■ EXERCISE PROMPT ■
Update the data starting at the line containing "How do I perform: Click the Payroll" and ending at the line containing "I will 678,702.": replace "icon" with "symbol" and leave everything else unchanged.

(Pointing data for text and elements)

━━━━━━━━

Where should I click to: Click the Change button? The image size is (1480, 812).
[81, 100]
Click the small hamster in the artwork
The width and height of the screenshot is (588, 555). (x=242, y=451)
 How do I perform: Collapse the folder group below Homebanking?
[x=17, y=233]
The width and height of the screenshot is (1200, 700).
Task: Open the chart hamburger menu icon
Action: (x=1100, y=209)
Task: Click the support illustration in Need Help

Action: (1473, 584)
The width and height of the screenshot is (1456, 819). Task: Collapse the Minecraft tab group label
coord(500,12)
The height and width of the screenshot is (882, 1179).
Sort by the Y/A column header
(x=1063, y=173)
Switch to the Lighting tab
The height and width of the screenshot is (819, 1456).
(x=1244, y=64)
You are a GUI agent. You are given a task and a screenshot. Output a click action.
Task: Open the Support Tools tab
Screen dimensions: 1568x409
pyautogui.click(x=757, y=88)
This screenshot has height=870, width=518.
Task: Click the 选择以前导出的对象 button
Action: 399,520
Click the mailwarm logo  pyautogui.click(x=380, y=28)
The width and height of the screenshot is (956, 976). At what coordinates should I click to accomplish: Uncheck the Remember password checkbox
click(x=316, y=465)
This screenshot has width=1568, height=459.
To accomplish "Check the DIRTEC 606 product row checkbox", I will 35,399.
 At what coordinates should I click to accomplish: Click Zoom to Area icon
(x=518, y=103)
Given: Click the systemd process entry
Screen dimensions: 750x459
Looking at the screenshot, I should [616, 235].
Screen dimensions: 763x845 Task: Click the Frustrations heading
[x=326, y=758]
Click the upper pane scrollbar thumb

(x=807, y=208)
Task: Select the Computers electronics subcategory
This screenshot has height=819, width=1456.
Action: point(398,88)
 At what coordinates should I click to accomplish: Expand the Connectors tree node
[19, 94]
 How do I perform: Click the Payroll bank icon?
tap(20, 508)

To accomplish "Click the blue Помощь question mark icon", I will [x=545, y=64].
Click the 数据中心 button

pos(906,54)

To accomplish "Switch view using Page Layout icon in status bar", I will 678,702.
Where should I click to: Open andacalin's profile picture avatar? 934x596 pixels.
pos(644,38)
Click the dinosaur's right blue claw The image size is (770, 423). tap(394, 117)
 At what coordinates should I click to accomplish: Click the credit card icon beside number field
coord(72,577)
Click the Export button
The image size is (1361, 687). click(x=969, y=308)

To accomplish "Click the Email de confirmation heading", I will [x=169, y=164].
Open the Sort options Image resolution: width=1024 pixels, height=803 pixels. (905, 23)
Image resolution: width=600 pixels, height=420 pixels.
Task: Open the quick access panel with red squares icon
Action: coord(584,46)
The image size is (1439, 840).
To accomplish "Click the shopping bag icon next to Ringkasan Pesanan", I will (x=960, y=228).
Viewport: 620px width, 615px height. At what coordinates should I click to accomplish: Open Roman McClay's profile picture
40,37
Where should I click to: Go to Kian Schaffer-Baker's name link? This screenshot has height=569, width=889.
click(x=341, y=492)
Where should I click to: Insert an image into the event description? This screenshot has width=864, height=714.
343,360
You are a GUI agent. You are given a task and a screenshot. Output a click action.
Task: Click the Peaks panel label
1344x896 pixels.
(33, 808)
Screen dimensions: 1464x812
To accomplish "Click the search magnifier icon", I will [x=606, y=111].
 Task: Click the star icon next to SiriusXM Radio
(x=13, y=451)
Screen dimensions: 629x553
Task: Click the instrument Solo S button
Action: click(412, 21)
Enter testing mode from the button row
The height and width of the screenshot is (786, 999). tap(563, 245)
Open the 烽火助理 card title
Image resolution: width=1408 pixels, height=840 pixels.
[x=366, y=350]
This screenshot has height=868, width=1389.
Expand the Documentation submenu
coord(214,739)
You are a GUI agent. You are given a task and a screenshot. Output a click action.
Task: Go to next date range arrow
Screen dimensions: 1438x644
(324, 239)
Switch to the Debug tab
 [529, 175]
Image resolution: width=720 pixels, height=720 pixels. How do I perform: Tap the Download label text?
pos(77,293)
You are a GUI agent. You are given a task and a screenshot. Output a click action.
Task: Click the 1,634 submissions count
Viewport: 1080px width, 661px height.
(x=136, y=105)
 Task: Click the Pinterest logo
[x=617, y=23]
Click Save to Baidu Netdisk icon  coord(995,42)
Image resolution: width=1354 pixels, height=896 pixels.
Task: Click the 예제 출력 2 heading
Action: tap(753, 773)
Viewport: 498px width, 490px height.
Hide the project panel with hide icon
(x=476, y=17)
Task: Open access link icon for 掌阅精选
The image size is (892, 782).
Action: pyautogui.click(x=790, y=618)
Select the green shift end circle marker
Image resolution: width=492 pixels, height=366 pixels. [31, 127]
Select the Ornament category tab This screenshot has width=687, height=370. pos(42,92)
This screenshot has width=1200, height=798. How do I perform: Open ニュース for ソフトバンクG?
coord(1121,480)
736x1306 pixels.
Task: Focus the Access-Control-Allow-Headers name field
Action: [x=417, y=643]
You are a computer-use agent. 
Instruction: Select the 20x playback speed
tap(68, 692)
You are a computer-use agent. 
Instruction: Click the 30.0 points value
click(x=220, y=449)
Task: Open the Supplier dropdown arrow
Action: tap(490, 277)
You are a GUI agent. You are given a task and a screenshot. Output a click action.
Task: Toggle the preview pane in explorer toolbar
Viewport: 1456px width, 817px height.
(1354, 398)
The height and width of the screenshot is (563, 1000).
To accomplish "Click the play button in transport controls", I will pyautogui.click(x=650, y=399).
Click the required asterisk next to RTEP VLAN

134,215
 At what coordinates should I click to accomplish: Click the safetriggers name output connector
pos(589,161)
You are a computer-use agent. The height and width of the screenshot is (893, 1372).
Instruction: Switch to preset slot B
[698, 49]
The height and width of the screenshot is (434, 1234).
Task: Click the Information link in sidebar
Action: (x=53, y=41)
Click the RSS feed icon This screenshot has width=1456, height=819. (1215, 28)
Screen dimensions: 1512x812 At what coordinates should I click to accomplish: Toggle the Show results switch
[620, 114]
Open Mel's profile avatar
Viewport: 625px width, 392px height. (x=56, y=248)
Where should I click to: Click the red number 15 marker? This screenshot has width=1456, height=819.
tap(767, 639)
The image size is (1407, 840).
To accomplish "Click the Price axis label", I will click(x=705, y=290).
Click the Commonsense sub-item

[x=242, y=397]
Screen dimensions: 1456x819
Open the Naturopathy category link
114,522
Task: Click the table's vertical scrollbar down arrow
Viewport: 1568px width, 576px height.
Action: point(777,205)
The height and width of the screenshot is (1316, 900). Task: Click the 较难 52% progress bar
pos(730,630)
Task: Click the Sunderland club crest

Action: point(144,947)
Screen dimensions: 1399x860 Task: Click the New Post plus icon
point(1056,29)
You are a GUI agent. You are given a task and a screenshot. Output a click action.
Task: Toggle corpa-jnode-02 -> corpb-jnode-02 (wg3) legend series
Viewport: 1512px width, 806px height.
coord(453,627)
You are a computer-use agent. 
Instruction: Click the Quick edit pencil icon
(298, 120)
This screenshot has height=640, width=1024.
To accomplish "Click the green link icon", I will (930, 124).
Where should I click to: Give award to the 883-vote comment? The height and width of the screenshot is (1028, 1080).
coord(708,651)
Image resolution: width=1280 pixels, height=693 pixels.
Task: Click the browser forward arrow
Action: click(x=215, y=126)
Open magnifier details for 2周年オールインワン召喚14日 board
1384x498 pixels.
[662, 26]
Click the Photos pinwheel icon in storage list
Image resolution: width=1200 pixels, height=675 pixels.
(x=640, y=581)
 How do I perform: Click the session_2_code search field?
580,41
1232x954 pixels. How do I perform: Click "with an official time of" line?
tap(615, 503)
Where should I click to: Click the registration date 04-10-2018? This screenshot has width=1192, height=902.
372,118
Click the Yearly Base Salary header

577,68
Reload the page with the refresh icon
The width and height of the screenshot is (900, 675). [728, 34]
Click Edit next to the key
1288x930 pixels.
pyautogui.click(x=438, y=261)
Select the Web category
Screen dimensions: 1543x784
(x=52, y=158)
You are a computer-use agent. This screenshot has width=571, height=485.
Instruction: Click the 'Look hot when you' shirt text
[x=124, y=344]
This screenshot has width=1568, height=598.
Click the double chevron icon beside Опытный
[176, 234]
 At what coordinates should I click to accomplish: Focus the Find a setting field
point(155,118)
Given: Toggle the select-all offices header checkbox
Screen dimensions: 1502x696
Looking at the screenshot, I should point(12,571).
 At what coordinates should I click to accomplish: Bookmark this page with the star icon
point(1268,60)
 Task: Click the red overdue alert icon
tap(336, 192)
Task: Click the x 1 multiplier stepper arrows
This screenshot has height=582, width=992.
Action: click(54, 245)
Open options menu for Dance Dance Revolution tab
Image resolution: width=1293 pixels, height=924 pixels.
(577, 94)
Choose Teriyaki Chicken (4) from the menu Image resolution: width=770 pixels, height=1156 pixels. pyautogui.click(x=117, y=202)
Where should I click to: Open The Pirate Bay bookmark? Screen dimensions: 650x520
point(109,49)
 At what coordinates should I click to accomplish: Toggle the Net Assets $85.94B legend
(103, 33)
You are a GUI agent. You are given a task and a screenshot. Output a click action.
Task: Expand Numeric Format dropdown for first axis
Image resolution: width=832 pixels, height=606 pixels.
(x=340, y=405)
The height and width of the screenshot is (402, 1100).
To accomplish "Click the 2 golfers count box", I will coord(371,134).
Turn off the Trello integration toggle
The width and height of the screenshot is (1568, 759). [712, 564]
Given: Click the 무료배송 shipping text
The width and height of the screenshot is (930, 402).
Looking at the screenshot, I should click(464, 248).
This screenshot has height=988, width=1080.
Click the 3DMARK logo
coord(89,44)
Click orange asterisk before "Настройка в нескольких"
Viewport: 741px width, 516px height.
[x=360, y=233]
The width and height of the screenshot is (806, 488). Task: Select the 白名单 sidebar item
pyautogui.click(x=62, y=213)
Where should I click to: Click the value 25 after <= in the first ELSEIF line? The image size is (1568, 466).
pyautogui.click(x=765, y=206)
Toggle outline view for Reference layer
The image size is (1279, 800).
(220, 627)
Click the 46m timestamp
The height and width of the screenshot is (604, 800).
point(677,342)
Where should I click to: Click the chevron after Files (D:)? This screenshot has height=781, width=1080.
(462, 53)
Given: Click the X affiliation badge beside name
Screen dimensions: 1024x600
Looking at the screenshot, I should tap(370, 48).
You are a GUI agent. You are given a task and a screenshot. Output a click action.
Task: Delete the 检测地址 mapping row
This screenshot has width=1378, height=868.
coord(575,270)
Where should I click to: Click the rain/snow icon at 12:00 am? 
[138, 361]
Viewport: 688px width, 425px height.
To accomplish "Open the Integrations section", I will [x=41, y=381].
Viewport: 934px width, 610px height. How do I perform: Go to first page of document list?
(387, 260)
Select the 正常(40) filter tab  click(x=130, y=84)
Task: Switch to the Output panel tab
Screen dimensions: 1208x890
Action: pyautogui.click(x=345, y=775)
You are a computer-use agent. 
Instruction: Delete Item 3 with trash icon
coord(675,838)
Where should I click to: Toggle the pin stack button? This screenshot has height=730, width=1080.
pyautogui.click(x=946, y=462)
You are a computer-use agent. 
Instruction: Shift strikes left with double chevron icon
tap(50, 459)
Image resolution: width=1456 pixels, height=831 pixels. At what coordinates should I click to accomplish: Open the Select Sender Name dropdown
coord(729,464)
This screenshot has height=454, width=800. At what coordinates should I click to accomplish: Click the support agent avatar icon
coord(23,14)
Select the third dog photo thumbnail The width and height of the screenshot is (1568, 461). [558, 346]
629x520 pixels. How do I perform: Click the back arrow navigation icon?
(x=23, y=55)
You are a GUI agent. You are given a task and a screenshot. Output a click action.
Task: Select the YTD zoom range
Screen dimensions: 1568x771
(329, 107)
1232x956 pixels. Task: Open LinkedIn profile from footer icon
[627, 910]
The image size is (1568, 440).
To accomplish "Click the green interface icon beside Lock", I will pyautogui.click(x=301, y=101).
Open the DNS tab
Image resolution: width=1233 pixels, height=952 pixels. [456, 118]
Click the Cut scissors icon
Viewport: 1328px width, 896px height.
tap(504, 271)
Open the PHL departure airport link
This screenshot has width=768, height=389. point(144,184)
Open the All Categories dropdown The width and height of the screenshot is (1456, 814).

━━━━━━━━

■ PROBLEM SOLUTION ■
 How do I perform: Click the Payroll bank symbol?
tap(20, 508)

To accomplish "Click the blue Помощь question mark symbol", I will [x=545, y=64].
Click the 数据中心 button

pos(906,54)

To accomplish "Switch view using Page Layout symbol in status bar", I will 678,702.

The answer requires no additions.